Pourtant, démocratie rime profondément avec idéologie, et doctrine. Or le facteur tribalo-religieux semble répudier le critère rationnel des opinions argumentées et intellectuellement construites et structurées, contenues en principe dans l’idéologie et le programme politiques des candidats. Comment concilier alors la tribu et la doctrine ? Faut-il promouvoir un modèle ouvert de démocratie ethnique qui resterait entièrement à concevoir par les politologues, les sociologues et les anthropologues? Faut-il plutôt tenter de consolider et d’améliorer les expériences actuelles en s’obstinant à greffer la démocratie classique sur nos Etats multiethniques?
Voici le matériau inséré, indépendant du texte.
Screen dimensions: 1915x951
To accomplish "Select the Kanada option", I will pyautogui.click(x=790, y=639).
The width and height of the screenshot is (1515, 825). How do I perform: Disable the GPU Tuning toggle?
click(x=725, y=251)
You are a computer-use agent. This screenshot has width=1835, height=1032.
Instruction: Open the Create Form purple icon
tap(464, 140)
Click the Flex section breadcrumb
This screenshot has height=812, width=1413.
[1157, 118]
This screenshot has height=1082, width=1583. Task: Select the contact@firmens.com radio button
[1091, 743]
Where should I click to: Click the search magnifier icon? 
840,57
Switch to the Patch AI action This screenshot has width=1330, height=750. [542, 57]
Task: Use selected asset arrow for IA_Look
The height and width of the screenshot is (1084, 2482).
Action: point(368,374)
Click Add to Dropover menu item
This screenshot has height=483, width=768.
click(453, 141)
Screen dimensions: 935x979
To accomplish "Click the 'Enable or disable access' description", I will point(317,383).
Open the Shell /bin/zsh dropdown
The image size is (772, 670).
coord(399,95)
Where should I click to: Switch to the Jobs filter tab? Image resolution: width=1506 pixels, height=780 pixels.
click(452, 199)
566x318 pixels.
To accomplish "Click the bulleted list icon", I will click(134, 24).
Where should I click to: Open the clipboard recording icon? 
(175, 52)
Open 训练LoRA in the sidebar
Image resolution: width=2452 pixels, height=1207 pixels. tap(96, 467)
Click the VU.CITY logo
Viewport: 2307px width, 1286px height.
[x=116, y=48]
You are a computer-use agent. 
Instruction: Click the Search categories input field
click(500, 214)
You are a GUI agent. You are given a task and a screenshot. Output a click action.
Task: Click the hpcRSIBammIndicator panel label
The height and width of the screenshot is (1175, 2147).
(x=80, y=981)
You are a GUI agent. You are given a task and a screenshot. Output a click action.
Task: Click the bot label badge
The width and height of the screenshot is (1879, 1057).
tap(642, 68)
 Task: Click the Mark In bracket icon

Comment bâtir une intégration crédible, sincère et durable en pareil contexte? Là se trouve la quadrature du cercle pour la démocratie en Afrique. Là se trouve l’équation infiniment complexe à laquelle le Cameroun et l’Afrique devront trouver solution s’ils veulent sortir de la tragi-comédie des célébrations routinières et « façadières » de l’unité et de l’intégration nationale. L’Afrique – déjà largement soumise à d’autres périls dus notamment aux profanations constitutionnelles, aux émigrations massives à haut risque vers l’Europe, aux dispositifs politiques et électoraux viciés, à la rareté et aux pénuries diverses -, doit prendre conscience de cette situation et s’extraire hardiment de l’ornière et de l’égarement démocratiques dans lesquels elle est engluée sans encore s’en rendre vraiment compte.
Que Dieu bénisse le Cameroun et l’Afrique!